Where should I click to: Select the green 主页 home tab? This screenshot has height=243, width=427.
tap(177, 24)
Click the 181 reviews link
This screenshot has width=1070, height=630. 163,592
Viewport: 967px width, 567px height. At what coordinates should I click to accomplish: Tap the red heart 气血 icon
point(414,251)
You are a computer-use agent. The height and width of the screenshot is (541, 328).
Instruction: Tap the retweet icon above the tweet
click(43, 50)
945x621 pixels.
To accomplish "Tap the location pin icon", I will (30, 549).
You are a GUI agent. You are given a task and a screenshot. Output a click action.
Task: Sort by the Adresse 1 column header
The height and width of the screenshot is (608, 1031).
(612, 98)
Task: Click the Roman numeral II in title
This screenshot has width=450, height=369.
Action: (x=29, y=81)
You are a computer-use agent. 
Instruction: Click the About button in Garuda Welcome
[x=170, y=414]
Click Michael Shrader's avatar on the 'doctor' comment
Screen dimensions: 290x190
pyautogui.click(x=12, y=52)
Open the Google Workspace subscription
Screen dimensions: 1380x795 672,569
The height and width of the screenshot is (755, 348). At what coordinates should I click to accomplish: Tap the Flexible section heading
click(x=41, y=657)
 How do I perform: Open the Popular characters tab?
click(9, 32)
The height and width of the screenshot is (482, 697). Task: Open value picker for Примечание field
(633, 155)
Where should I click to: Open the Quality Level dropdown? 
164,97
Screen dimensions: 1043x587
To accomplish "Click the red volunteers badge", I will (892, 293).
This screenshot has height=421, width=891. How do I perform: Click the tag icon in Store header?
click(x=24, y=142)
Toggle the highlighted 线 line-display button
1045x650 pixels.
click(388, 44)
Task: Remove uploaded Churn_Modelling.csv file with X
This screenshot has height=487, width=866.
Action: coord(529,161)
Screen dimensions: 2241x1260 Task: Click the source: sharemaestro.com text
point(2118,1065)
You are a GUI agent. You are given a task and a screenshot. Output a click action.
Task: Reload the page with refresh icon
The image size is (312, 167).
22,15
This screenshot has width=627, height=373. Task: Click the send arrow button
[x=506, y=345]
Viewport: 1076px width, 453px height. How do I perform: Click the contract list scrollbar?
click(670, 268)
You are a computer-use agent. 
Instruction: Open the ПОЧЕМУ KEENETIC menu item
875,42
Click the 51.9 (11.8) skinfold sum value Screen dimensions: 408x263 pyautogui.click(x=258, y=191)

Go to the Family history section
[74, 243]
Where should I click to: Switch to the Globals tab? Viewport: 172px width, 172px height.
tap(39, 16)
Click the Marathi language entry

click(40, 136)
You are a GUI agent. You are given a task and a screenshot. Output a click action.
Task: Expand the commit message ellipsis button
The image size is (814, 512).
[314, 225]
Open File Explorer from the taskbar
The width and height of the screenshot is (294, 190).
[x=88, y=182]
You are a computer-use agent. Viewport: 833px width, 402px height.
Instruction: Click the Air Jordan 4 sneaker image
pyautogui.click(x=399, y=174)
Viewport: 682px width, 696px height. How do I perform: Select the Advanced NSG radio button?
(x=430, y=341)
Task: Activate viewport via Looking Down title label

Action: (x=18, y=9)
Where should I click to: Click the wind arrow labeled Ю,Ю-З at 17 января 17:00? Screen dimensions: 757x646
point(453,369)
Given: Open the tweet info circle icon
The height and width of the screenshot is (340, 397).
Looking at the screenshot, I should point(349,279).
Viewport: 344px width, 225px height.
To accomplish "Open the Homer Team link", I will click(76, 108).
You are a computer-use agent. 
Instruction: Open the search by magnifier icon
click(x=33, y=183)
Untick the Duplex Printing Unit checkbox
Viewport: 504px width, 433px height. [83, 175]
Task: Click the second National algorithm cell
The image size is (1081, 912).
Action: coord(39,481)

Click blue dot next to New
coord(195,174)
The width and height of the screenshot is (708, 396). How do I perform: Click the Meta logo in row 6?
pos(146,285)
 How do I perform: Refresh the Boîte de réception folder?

◆ ◆ ◆ ◆ ◆ ◆ ◆

YOUR OBJECTIVE: Give the records again, unchanged and complete.

ANSWER FOR THE TASK:
Where should I click to: Select the green 主页 home tab? This screenshot has height=243, width=427.
tap(177, 24)
Click the 181 reviews link
This screenshot has width=1070, height=630. 163,592
Viewport: 967px width, 567px height. At what coordinates should I click to accomplish: Tap the red heart 气血 icon
point(414,251)
You are a computer-use agent. The height and width of the screenshot is (541, 328).
Instruction: Tap the retweet icon above the tweet
click(43, 50)
945x621 pixels.
To accomplish "Tap the location pin icon", I will (30, 549).
You are a GUI agent. You are given a task and a screenshot. Output a click action.
Task: Sort by the Adresse 1 column header
The height and width of the screenshot is (608, 1031).
(612, 98)
Task: Click the Roman numeral II in title
This screenshot has width=450, height=369.
Action: (x=29, y=81)
You are a computer-use agent. 
Instruction: Click the About button in Garuda Welcome
[x=170, y=414]
Click Michael Shrader's avatar on the 'doctor' comment
Screen dimensions: 290x190
pyautogui.click(x=12, y=52)
Open the Google Workspace subscription
Screen dimensions: 1380x795 672,569
The height and width of the screenshot is (755, 348). At what coordinates should I click to accomplish: Tap the Flexible section heading
click(x=41, y=657)
 How do I perform: Open the Popular characters tab?
click(9, 32)
The height and width of the screenshot is (482, 697). Task: Open value picker for Примечание field
(633, 155)
Where should I click to: Open the Quality Level dropdown? 
164,97
Screen dimensions: 1043x587
To accomplish "Click the red volunteers badge", I will (892, 293).
This screenshot has height=421, width=891. How do I perform: Click the tag icon in Store header?
click(x=24, y=142)
Toggle the highlighted 线 line-display button
1045x650 pixels.
click(388, 44)
Task: Remove uploaded Churn_Modelling.csv file with X
This screenshot has height=487, width=866.
Action: coord(529,161)
Screen dimensions: 2241x1260 Task: Click the source: sharemaestro.com text
point(2118,1065)
You are a GUI agent. You are given a task and a screenshot. Output a click action.
Task: Reload the page with refresh icon
The image size is (312, 167).
22,15
This screenshot has width=627, height=373. Task: Click the send arrow button
[x=506, y=345]
Viewport: 1076px width, 453px height. How do I perform: Click the contract list scrollbar?
click(670, 268)
You are a computer-use agent. 
Instruction: Open the ПОЧЕМУ KEENETIC menu item
875,42
Click the 51.9 (11.8) skinfold sum value Screen dimensions: 408x263 pyautogui.click(x=258, y=191)

Go to the Family history section
[74, 243]
Where should I click to: Switch to the Globals tab? Viewport: 172px width, 172px height.
tap(39, 16)
Click the Marathi language entry

click(40, 136)
You are a GUI agent. You are given a task and a screenshot. Output a click action.
Task: Expand the commit message ellipsis button
The image size is (814, 512).
[314, 225]
Open File Explorer from the taskbar
The width and height of the screenshot is (294, 190).
[x=88, y=182]
You are a computer-use agent. Viewport: 833px width, 402px height.
Instruction: Click the Air Jordan 4 sneaker image
pyautogui.click(x=399, y=174)
Viewport: 682px width, 696px height. How do I perform: Select the Advanced NSG radio button?
(x=430, y=341)
Task: Activate viewport via Looking Down title label

Action: (x=18, y=9)
Where should I click to: Click the wind arrow labeled Ю,Ю-З at 17 января 17:00? Screen dimensions: 757x646
point(453,369)
Given: Open the tweet info circle icon
The height and width of the screenshot is (340, 397).
Looking at the screenshot, I should point(349,279).
Viewport: 344px width, 225px height.
To accomplish "Open the Homer Team link", I will click(76, 108).
You are a computer-use agent. 
Instruction: Open the search by magnifier icon
click(x=33, y=183)
Untick the Duplex Printing Unit checkbox
Viewport: 504px width, 433px height. [83, 175]
Task: Click the second National algorithm cell
The image size is (1081, 912).
Action: coord(39,481)

Click blue dot next to New
coord(195,174)
The width and height of the screenshot is (708, 396). How do I perform: Click the Meta logo in row 6?
pos(146,285)
 How do I perform: Refresh the Boîte de réception folder?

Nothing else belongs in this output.